In 2010, Google argued that many of the political ads it runs should be exempted as “small items”—similar to a bumper sticker or a text message—that aren’t subject to the same disclosure rules. Google ultimately was allowed to run its short election ads without a disclaimer, but the FEC did conclude that the ads would need to link to a landing page that you could click to find out who paid for it. The next year, in 2011, Facebook tried to take the exception a step further, arguing small online election ads shouldn’t even be required to include a link to a landing page with a disclaimer. The FEC was left in a 3–3 vote split on party lines, with the three Democratic commissioners voting against Facebook’s proposal. Because of the deadlock, Facebook basically assumed that it wouldn’t face penalties for running ads without links to disclaimers, former FEC Commissioner Ann Ravel explained in an interview with Slate in early October.

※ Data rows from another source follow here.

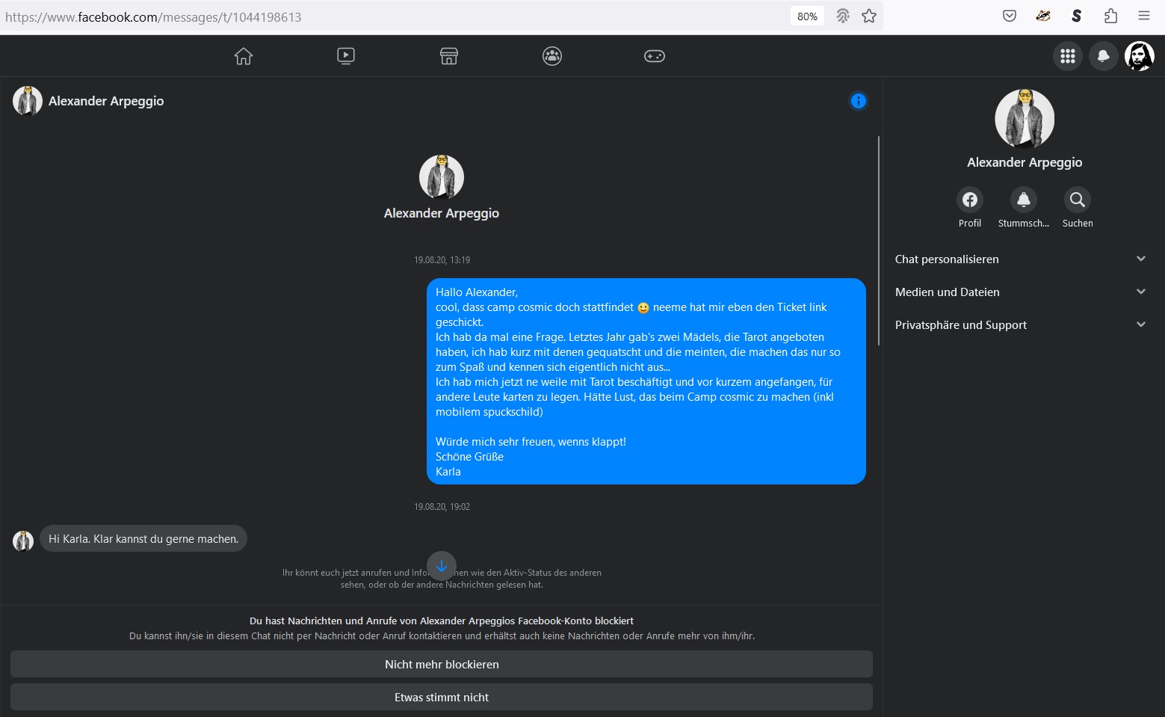Open the Groups icon in top navigation

point(552,56)
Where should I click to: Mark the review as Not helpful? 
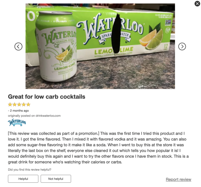click(x=56, y=179)
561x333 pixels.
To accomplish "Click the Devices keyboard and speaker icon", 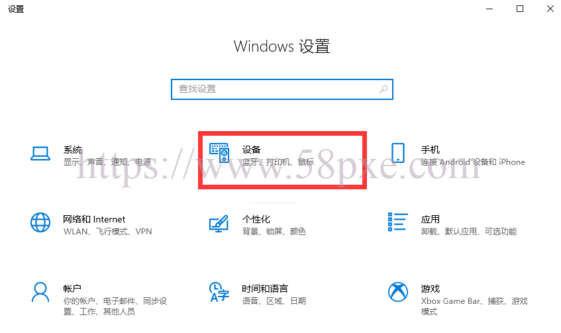I will tap(219, 153).
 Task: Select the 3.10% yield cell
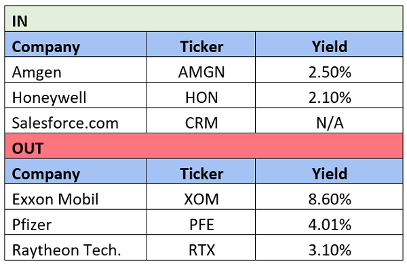329,248
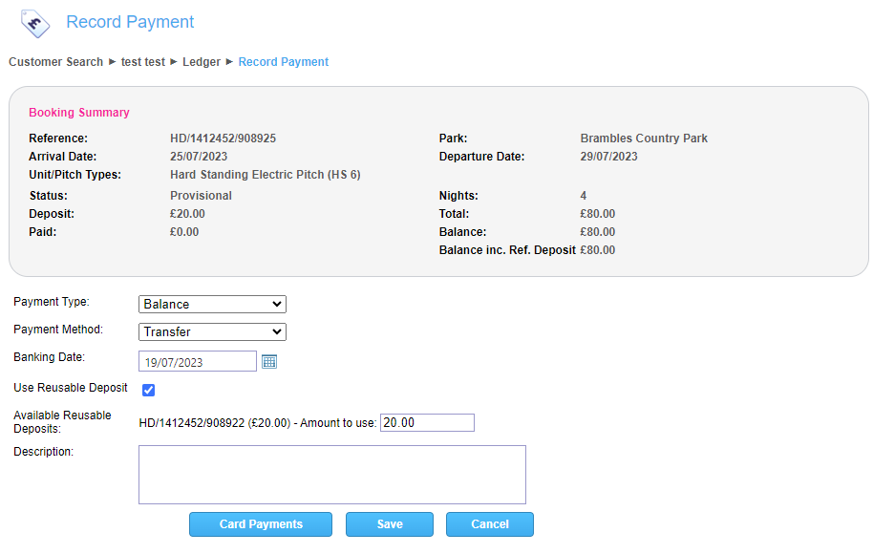Untick the Use Reusable Deposit checkbox
The height and width of the screenshot is (554, 873).
click(x=148, y=390)
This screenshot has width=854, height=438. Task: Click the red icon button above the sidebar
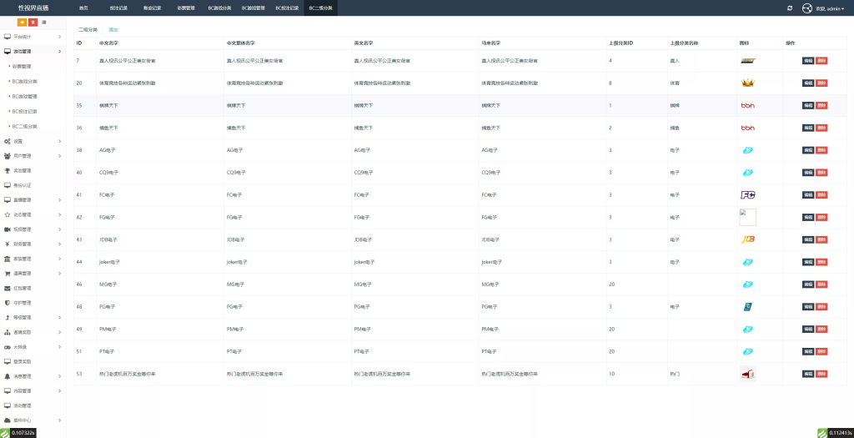click(33, 22)
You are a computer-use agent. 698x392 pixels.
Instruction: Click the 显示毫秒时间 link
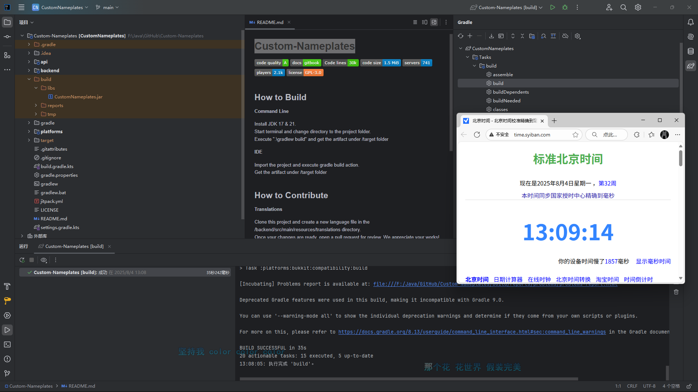(653, 261)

The Interactive Advertising Bureau, a trade group that counts Facebook, Twitter, and Google as members, testified in front of Congress at the end of October to call for a self-regulatory approach to online political ad disclosure. Randall Rothenberg, the president of the IAB, suggested that digital media companies could “police their supply chains for bad actors and provide greater transparency into who is putting what into their sites.” As it became clear that a crackdown was coming, the Internet Association—another lobbying group whose members include Facebook and Google—suggested in a letter last Thursday that a link to a landing page of the group that paid for the ad, instead of putting the information on that ad itself, would suffice. But clearly the FEC didn’t agree.
In October, in what may have been an attempt to dodge new regulatory requirements, Facebook and Twitter both unveiled online transparency tools to help users know more about where their political ads are coming from. Facebook’s do-it-yourself approach included an initiative to show users all the ads that a particular Facebook page buys. Twitter’s plan included a new online dashboard that will ostensibly show who bought the ad, how long its been running, and how the ad was targeted. Neither tool appears to be live yet, though. Political ads on Twitter will also be marked with a special indicator to set it apart from other ads on the platform, the company said in a blog post.
Last month, after receiving more than 150,000 comments about whether it should start a process to update its political ad disclaimer requirements, the FEC said it would begin to draft a new proposal. Still, there’s little indication that the agency will move fast enough to get its new rules in place before election season next year.